I think only predeclared simple subs are allowed to have "rw" parameters.
Methods can have "is ref" parameters, but those don't require enforced
lvaluehood on the caller end like rw does.

: So if you want things modified, you'd have to pass in a reference.
: Arrays and hashes would not generally have this restriction, since we
: pass references of those guys anyway.

Yes.

: >  * Similarly, how deep is the copy implied by C<is copy>?
: 
: I think it's exactly as deep as read-only-ness.

And both may be exactly as deep as COW.

: >  * Do traits attach syntactically to the variable name, or to the
: >    declaration as a whole?
: > 
: >      variable:     @a is rw of Array
: >                    Array @a is rw
: > 
: >      declaration:  @a of Array is rw
: >                    Array @a is rw
: 
: Well, from this example it seems like `of` should be tighter than `is`.
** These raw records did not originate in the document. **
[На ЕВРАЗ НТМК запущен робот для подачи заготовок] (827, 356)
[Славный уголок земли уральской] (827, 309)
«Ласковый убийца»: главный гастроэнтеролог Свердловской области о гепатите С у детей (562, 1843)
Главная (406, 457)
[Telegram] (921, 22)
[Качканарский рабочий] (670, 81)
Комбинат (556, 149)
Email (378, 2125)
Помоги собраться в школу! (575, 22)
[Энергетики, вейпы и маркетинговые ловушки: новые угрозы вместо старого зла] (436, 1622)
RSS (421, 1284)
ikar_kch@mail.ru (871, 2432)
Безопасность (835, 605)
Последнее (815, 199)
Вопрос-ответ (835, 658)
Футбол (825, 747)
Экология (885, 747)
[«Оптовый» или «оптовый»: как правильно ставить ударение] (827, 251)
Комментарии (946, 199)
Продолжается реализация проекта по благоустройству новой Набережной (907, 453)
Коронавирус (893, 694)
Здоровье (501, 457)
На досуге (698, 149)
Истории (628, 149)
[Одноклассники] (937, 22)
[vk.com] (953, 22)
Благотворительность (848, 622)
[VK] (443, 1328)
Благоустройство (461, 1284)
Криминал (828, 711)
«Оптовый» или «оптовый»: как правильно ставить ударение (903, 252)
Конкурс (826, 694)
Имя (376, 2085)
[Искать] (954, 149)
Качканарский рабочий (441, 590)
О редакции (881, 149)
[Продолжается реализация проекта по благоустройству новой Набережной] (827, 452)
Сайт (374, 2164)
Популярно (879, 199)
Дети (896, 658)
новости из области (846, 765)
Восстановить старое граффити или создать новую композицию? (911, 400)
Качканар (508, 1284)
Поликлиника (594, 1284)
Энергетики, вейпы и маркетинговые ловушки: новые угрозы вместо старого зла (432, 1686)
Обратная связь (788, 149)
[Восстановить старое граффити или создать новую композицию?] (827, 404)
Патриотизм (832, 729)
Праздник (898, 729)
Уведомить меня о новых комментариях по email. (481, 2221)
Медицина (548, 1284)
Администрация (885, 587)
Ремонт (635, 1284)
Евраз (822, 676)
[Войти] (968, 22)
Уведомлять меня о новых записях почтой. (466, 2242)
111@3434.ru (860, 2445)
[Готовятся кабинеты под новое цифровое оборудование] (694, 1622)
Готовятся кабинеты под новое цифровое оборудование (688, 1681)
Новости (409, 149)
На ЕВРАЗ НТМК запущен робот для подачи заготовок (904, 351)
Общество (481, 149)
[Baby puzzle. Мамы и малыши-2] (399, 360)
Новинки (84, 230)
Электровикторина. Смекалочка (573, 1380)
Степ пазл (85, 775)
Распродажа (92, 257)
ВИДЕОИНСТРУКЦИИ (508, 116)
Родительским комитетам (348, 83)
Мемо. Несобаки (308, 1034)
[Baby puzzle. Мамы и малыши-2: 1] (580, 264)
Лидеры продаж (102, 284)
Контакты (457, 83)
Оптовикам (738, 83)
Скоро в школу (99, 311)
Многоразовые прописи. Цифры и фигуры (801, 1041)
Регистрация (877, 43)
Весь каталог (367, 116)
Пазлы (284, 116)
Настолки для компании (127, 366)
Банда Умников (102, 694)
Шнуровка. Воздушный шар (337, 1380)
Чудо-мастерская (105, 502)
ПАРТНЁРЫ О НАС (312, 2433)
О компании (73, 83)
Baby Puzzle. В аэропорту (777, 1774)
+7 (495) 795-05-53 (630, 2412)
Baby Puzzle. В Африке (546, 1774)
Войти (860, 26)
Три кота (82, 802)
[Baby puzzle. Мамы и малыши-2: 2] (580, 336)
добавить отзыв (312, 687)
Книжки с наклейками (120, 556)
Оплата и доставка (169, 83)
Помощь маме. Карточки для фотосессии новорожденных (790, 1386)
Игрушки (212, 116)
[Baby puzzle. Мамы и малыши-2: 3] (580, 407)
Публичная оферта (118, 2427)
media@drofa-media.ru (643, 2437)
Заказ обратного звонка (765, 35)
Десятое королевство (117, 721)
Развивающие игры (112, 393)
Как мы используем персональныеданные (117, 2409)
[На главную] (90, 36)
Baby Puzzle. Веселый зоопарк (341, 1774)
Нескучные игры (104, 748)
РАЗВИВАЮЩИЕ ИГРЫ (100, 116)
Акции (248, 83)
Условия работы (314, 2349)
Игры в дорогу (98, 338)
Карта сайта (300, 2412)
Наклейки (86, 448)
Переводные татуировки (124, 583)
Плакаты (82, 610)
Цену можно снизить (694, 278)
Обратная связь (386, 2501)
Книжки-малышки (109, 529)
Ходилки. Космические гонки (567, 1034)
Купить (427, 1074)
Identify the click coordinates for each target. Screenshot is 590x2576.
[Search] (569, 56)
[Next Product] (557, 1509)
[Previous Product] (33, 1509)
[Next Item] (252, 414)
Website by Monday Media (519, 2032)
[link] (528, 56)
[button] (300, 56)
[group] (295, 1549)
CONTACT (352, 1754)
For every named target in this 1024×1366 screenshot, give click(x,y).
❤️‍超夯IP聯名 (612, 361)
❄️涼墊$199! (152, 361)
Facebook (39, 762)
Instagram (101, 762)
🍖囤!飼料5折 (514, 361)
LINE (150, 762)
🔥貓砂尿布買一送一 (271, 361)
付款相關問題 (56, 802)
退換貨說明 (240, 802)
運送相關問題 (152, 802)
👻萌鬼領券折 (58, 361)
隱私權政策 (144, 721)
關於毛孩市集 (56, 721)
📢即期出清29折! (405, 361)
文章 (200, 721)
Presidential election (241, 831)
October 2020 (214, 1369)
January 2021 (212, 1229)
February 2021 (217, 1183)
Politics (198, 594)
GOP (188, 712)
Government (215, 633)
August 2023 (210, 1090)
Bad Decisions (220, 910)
Traits are not allowed on ordinary rvalues, only on declarations.  "is"
traits always attach to the main declaration.  "of" types always attach
to the container on their immediate left.

: >  * As far as I can tell, the choice of spelling an array parameter
: >    C<Array @a> or C<Array $a> is entirely cosmetic: both @a and
: >    $a are capable of holding an Array reference.  Is there actually
: >    a difference, e.g. in how they handle an undefined value?
: 
: Hmmm... well I think all scalars are allowed to be undef.  Arrays
: aren't.  So yeah, if you give @a undef, it probably gives you [] (or
: croaks, but I don't think that's a good idea).  If you give $a undef, it
: gives you undef.

As I mentioned in my other message, I think we should not assume that
Perl 6 works the same in this regard as Perl 5 does.  There needs to be
something we can return that not only means (), but means also means
"You're hosed! (And here's why.)"  And I think we can make undef mean
that if we make it lazily sensitive to scalar/list context (much like @a
itself can be lazily sensitive to context).

Hmm, maybe it would simpler to just tell everyone undef is a special empty
lazy array that refuses to produce a value no matter how you ask.